#### [Given text]
# Bumped a Dog, wondering who was wrong.



## wyorider (24 Apr 2019)

Something happened tonight when went out for a little ride tonight, and I made this account because I wanted to get an opinion on if I was in the wrong or not.

I went on a short ride from my house with my two daughters. I was on a designed biking trail, but it goes through a fairly large dog park. Both dogs and bikes are allowed on the trail.

There was some people and several dogs ahead on the trail so I put on the brakes and went ahead at the slowest speed I possibly could as I got close. I could have pushed the bike faster, and really when I say I was going at the slowest speed I could I am not exaggerating. One dog moved out of the way, one would not move at all and my front tire bumped the side of dog and it jumped away startled. It was not injured but let out a small bark as it was startled. The owners were behind both me and the dog. 

The owners become very belligerent and aggressive. I told them to call the cops if they have a problem as I went as slow as I possibly could and its both a bike trail and a dog park. He then got up to me and threatened to commit assault against me. I think he was debating going for it, it deescalated when we pedaled away. 

Obviously they were in the wrong as far as their attitude, but I am unsure if I contributed to the errors by touching the dog even at approximately 1-2 mph. To me at that speed its more like bumping shoulders in a crowded aisle in the store, no harm no foul. Am I wrong ?


----------



## si_c (24 Apr 2019)

You're in the wrong I'm afraid. If the dog wouldn't get out of the way you should have stopped until it did. Doesn't matter if it was a shared path or not.


----------



## Crackle (24 Apr 2019)

You're in the wrong. You have no divine right over anyone else.


----------



## Banjo (24 Apr 2019)

Its really annoying when people and their dogs spread all over the path but you cant bump them out of the way.


----------



## alicat (24 Apr 2019)

Welcome to the forum. 

The dog doesn't know it's a shared path so you were in the wrong. And now the owner is likely to brand all cyclists as aggressive, which does none of us any favours.


----------



## Jody (24 Apr 2019)

Was the dog on a lead and was it a designated place you are allowed to ride a bike?

If you are allowed to cycle there and the dog was not on a lead its their fault technically as the dog is not under control. But that doesn't mean you can just run any dog over if its not on a lead. 

However, it sounds like you bumped it due to an error or impatience in which case I would side with the owner. Its not like it darted across your path and you couldn't avoid it


----------



## alicat (24 Apr 2019)

What you could have done differently was to go off the trail for a short distance to go round the dog or stop and ask the owner to call his dog to heel.


----------



## Heltor Chasca (24 Apr 2019)

It sounds like you’re from the states. I could be wrong but I don’t know the laws.

If this was the U.K. I would be asking if the dog was on a lead or not and under control (which is law here) in a public area regardless of the designation of users.

Either way it sounds like a really minor incident and I would move on. I think you did as best as you could in the circumstances.

Reason No. 41 why different modes of transport or trail use should be separate.


----------



## Jody (24 Apr 2019)

#### [Problem details]
Write out the passage of the dog-bumping thread word for word, from "## Heltor Chasca" to "in the circumstances.".

#### [Records supplied]

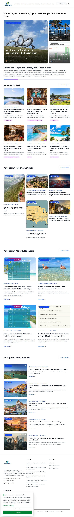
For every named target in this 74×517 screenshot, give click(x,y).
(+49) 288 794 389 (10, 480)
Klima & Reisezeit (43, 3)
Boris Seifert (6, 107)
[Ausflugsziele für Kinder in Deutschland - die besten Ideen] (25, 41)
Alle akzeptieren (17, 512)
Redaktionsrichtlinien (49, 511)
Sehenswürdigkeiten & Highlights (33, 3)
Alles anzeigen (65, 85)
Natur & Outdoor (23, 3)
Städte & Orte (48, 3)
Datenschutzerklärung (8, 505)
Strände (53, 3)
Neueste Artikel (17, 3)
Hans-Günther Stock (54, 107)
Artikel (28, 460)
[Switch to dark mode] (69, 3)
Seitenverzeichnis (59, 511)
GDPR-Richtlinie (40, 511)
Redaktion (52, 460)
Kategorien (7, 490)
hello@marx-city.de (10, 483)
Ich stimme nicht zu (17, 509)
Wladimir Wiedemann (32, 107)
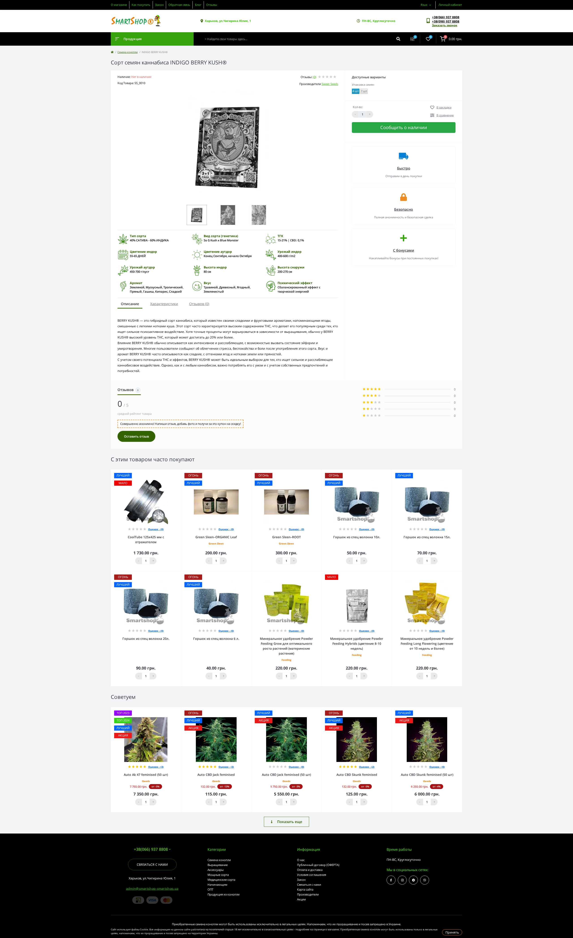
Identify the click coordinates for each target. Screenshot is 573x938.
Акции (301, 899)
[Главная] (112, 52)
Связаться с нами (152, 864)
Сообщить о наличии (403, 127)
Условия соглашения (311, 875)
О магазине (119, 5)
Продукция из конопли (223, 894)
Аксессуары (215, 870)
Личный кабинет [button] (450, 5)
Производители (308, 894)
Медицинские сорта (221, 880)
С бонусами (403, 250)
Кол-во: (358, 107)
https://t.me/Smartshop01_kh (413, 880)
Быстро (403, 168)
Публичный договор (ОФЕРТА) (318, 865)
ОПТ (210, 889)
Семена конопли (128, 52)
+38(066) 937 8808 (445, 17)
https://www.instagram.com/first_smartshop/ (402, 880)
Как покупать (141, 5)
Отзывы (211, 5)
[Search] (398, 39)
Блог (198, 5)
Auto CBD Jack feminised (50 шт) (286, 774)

#### [Response to this task]
## Heltor Chasca (24 Apr 2019)

It sounds like you’re from the states. I could be wrong but I don’t know the laws.

If this was the U.K. I would be asking if the dog was on a lead or not and under control (which is law here) in a public area regardless of the designation of users.

Either way it sounds like a really minor incident and I would move on. I think you did as best as you could in the circumstances.